Trump’s address and the rants of his ratbag minders owe much to Harvard academic the late Samuel P Huntington, who decries the clash of civilizations, American decline, and sees a West encircled by enemies. Immigration is hugely bad too.
It’s a text both for our times and for our politicians. It proposes a beguilingly simple, albeit paranoid and unrealistic, theory to explain a complex world. The downside is that it provides nothing to guide any policy. Beyond that it is reductive, distorts reality and misrepresents the complex causation of warfare.
Will our US vassal government take up the Donald’s vision of the clash of civilisations? Highly likely. Already, there is more than a hint, in the PM’s warnings that terrorists hate our way of life and despise our values, spurious, dangerous, notions that probably also inspire our new citizenship test and oath of allegiance if we allowed a peep.
At the end of the G20, however, the ABC is reduced to applauding our PM for having hitched a ride in French President Macron’s car, a brilliant move which is seen as endorsing the incredible submarine deal with DCNS in which we are contracting to spend $50 billion on a completely untried design on a concept of retro-fitting nuclear power plants that experts doubt is even possible. All for a firm that won’t keep its promise of local work.
Our media gives us the score on the G20. Sky says it ends “divided” on climate and free trade. What Sky means is that all delegates agreed except Donald Trump, a president so challenged, intellectually and morally that he cannot comprehend the crisis of global warming, let alone the imperative take action to reduce greenhouse gas emissions.
Not that he’s alone. Back at home while the cat’s away, Mouseketeer Abbott is leading his insurrection. Like Trump, he doesn’t get climate change either.
In the end, the truth is more prosaic. The US under Trump has failed to exercise global leadership on climate and trade. The world enters uncharted territory with China and Germany and Russia all keen to muscle in on the US act.

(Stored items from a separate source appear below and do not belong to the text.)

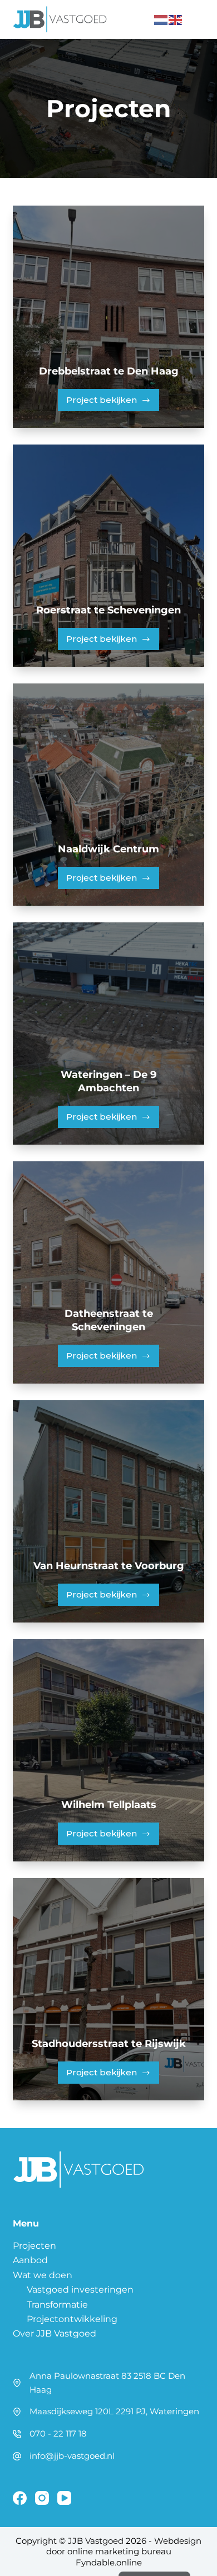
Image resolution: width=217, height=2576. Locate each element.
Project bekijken (112, 403)
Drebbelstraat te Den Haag (109, 371)
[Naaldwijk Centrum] (108, 794)
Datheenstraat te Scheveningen (109, 1319)
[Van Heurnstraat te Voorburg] (108, 1511)
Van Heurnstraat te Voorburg (108, 1566)
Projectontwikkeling (72, 2319)
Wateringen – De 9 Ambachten (108, 1081)
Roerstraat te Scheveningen (108, 610)
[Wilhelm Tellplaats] (108, 1750)
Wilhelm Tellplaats (108, 1805)
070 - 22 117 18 (58, 2433)
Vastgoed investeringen (80, 2289)
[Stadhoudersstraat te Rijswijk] (108, 1989)
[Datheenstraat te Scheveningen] (108, 1272)
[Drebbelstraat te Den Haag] (108, 317)
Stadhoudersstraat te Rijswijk (109, 2044)
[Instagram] (42, 2498)
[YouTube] (64, 2498)
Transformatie (57, 2304)
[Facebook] (20, 2498)
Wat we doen (42, 2275)
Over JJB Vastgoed (54, 2333)
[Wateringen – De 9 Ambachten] (108, 1033)
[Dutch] (161, 19)
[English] (176, 19)
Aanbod (30, 2260)
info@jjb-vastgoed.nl (72, 2455)
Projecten (34, 2245)
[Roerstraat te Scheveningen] (108, 556)
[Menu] (199, 19)
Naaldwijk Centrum (108, 849)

Yet as Turnbull notes, the US has a role from which it is impossible to abdicate, given its size and power.
The G20 cheer squad for international capitalism has met yet again to further its own interests, in a Hamburg crystal palace high above the masses below.
Deaf to all entreaties, heedless of the suffering caused by their Neoliberal nostrums, their austerity budgeting, tax cuts for the rich and trickle down economics, the G20 represents an abdication of humanity which the unassailable optimist, Beethoven, inspired by the liberty equality and fraternity of The French revolution would be sorely troubled by.